The problem with Christian representation in its current form in parliament is the following: democracy.

Let’s examine 3 different scenarios.

Caza A: has 40,000 Shiite voter and 60,000 Christian voter. Christians usually vote 50-50 between both politics camps. Shiite voters vote with about 90% for one camp. Half of the Christian voters feel their voice has been stripped.

Caza B: has 40,000 Druze voter and 60,000 Christian voter. Christian votes get divided almost equally. Druze votes are beyond one-sided. The Druze voter has now chosen for the Christian voter.

Caza C: 40,000 Sunni voter and 60,000 Christian voter. Repeat same scenario as in A or B.

The above scenarios are in play in Lebanon today in several districts of which I note:
– Aley: has 50,000 Christian voter who, the propaganda, goes cannot choose their own MP because of the Druze majority.
– Jbeil: has 10,000 Shiite voter whose votes make the election result look very lopsided while it isn’t.
– Zahle: A sizable Sunni population was key in the victory of whoever won in that area.

Don’t worry, I am not defending the Orthodox Law’s premise. The above examples are to illustrate the following:
The “problem” in Lebanon today isn’t that Christians are too few demographically or that they are given a greater voice in parliament than they should have or that their only solution is for a separation from everyone else in choosing their representatives. It is that there is a true democratic condition among Christian communities which is beyond nonexistent in all of the other sects in the country – and any electoral law which doesn’t lead to the growth of an opposition to the key leaders of each of the landslide-sects is not a law which can actually be used for a sustainable development of Lebanese society. This is nowhere near guaranteed with a law such as the Orthodox Law or any of the laws currently discussed.

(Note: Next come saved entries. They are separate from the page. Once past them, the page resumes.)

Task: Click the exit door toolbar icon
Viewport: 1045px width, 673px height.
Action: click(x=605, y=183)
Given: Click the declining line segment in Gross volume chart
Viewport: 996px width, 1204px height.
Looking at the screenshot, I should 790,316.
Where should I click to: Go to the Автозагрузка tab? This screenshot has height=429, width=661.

Another major shortcoming that politicians seem to ignore in order to communicate the rhetoric of “defending Christian rights” is the following: how is it logical and acceptable for a Maronite voter in Akkar to vote for a Maronite MP in the deep end of the South? How can they fathom it is a “right” for the Sunni in Saida to vote for the Sunni MP of Tripoli? How is it logical for the Shiite in Tyre to vote for the Shiite MP of Hermel?

But there is a law that takes in consideration both regions and proper representation. It is a law which is not even discussed around the round tables of our MPs as they fight over their prospective seats in parliament: individual districts (El daweyer l fardiye): voters can vote for one MP in a small district of a few thousand voters.

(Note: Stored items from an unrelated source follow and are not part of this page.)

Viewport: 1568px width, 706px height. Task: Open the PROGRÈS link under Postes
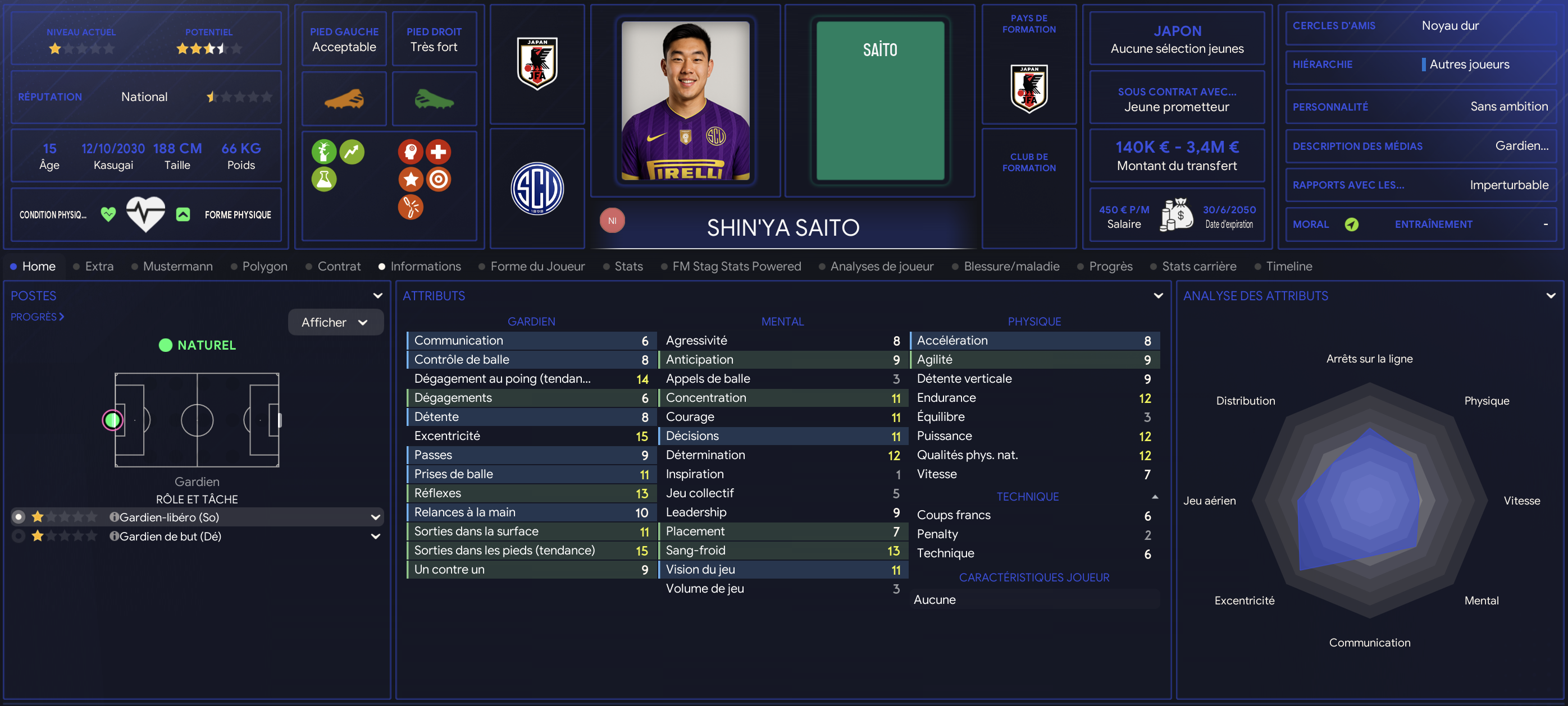(37, 317)
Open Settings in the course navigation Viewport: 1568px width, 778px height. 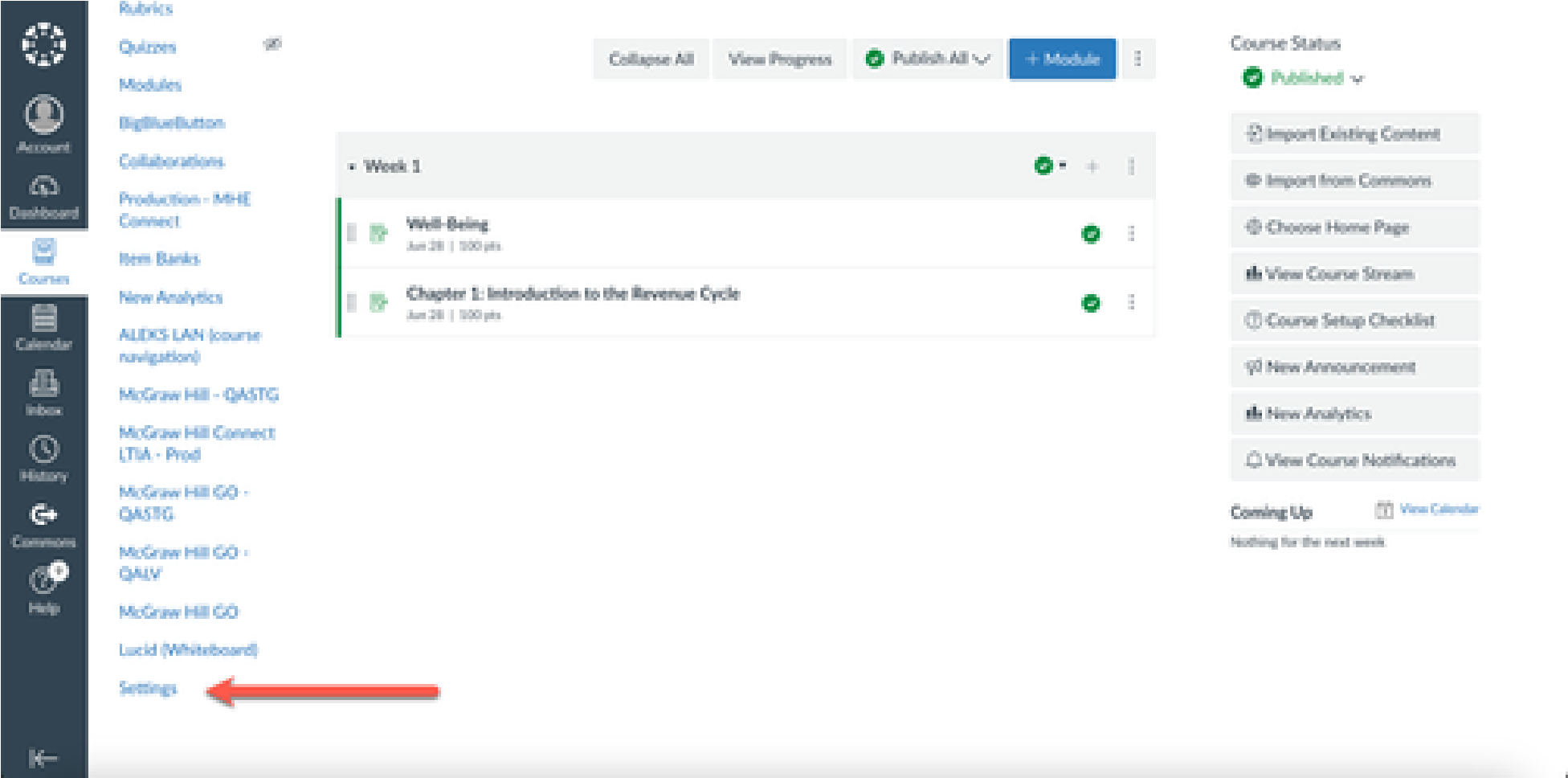(x=148, y=688)
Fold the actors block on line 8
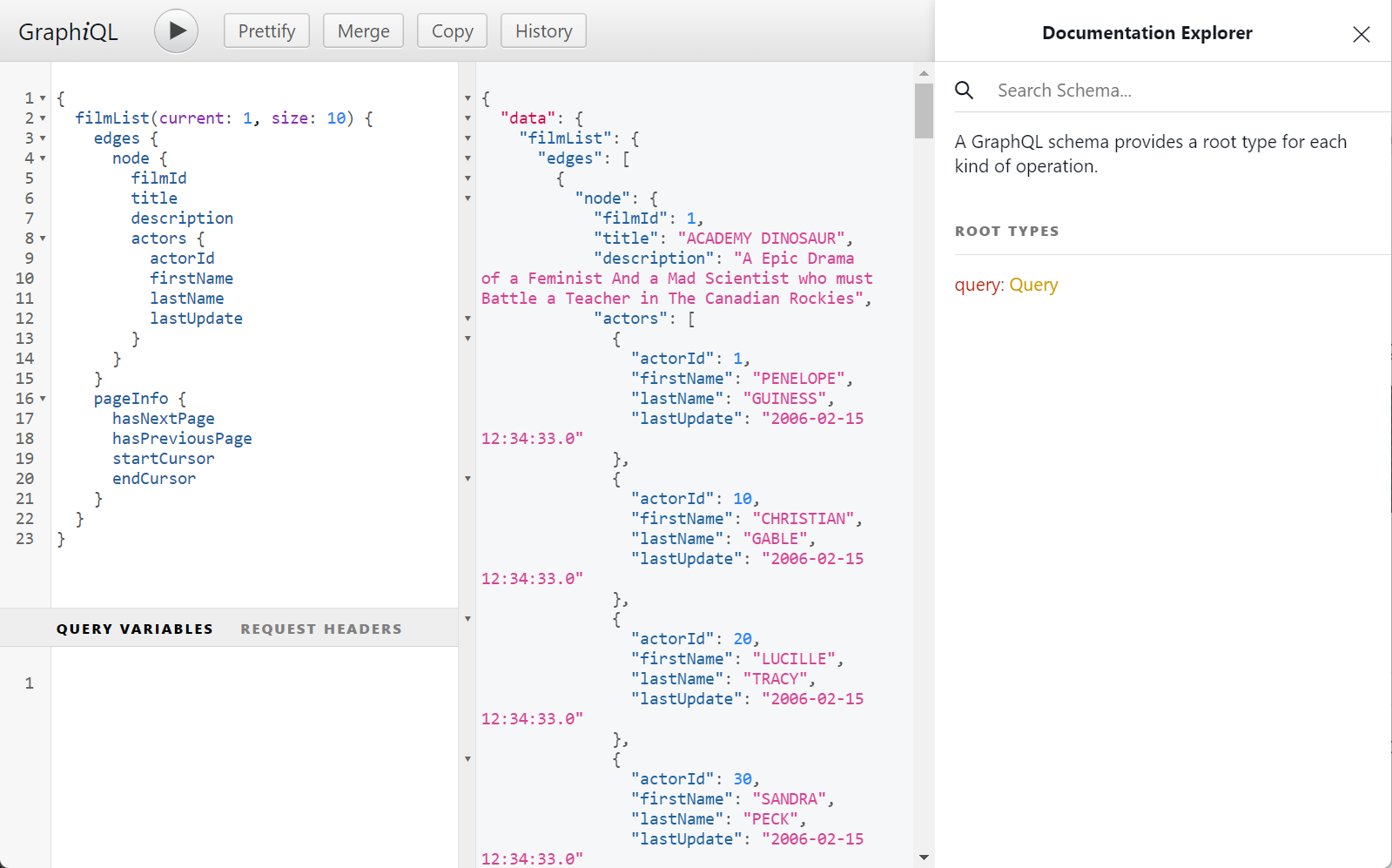Screen dimensions: 1392x868 [43, 239]
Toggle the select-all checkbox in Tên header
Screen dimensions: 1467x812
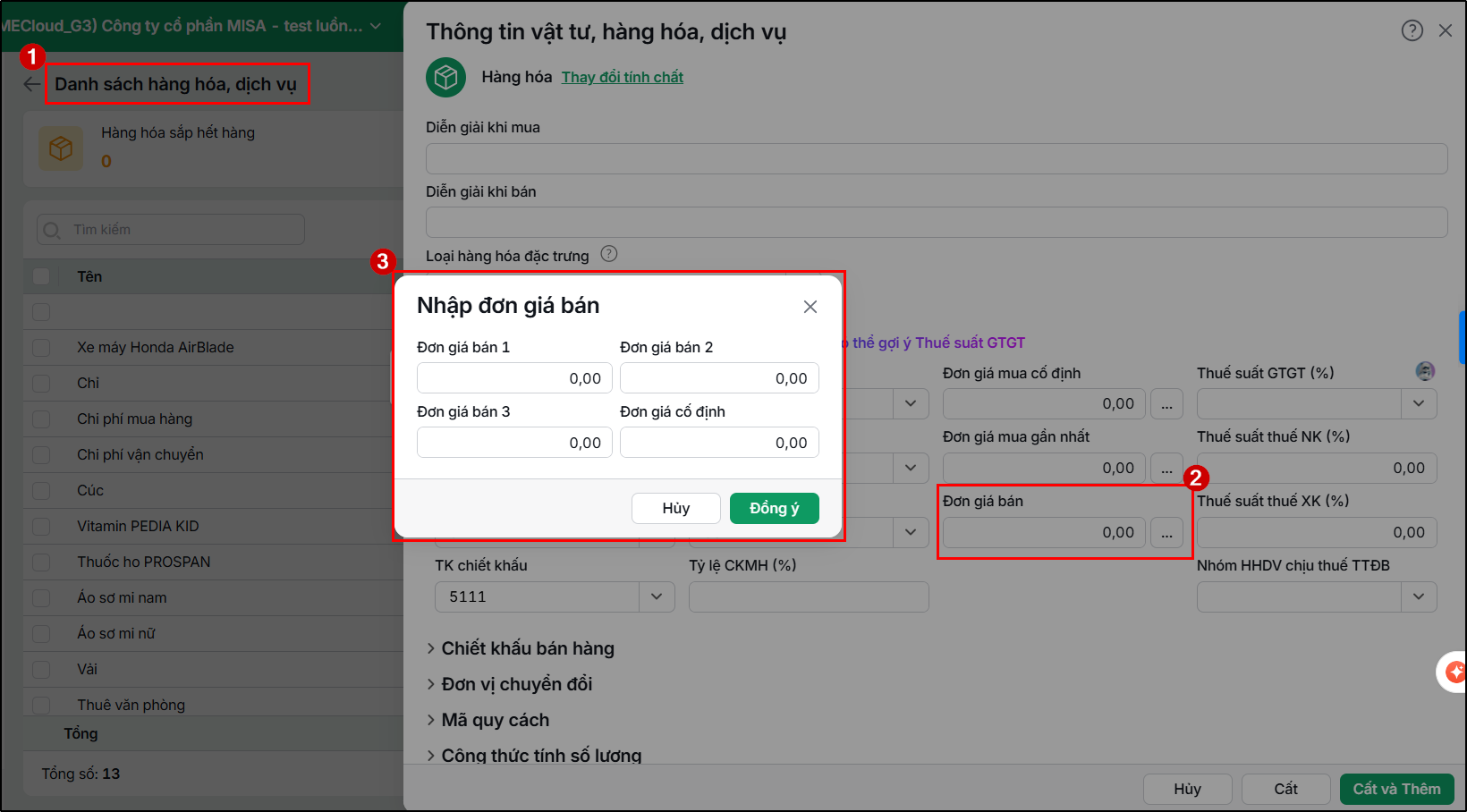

To illustrate this, let’s examine a real life example: my district, Batroun, which has only two MPs – one of the fewest per district in Lebanon.

If my entire district is considered as only one electoral circumscription, the results are pretty well known: the current MPs will be re-elected. The votes coming in from the Mountains overtake whatever votes are coming from the Coast. If any third party candidate wants to run, they have to communicate their message – or try to at least – to over 60,000 voter. And parties rule by having a sizable base spread across the district which can vote for whichever candidate their party endorses.
Now with individual electoral districts, my district is split in half corresponding to each of the MPs it gets. The lesser number of voters per district means higher effect for those whose votes bordered on the irrelevant in a bigger district: the 1000 Sunni vote of Rasenhash and the 500 Shiite vote in Rashkida become something that whoever wants to run needs to win in order to have a chance at winning. By lessening the number of potential voters, any third party candidate will also have a higher chance at communicating their message to the voters. Instead of having an Antoine Zahra-Gebran Bassil face off in the coast and a Boutros Harb-Whatever face off in the mountains, we could have a three-way race with a viable alternative candidate. Said candidate may not win but at least people would have another option to vote for and express their disappointment with the current political establishment.
By decreasing the overall number of voters per circumscription, the bulk-voting effect of political parties is also decreased.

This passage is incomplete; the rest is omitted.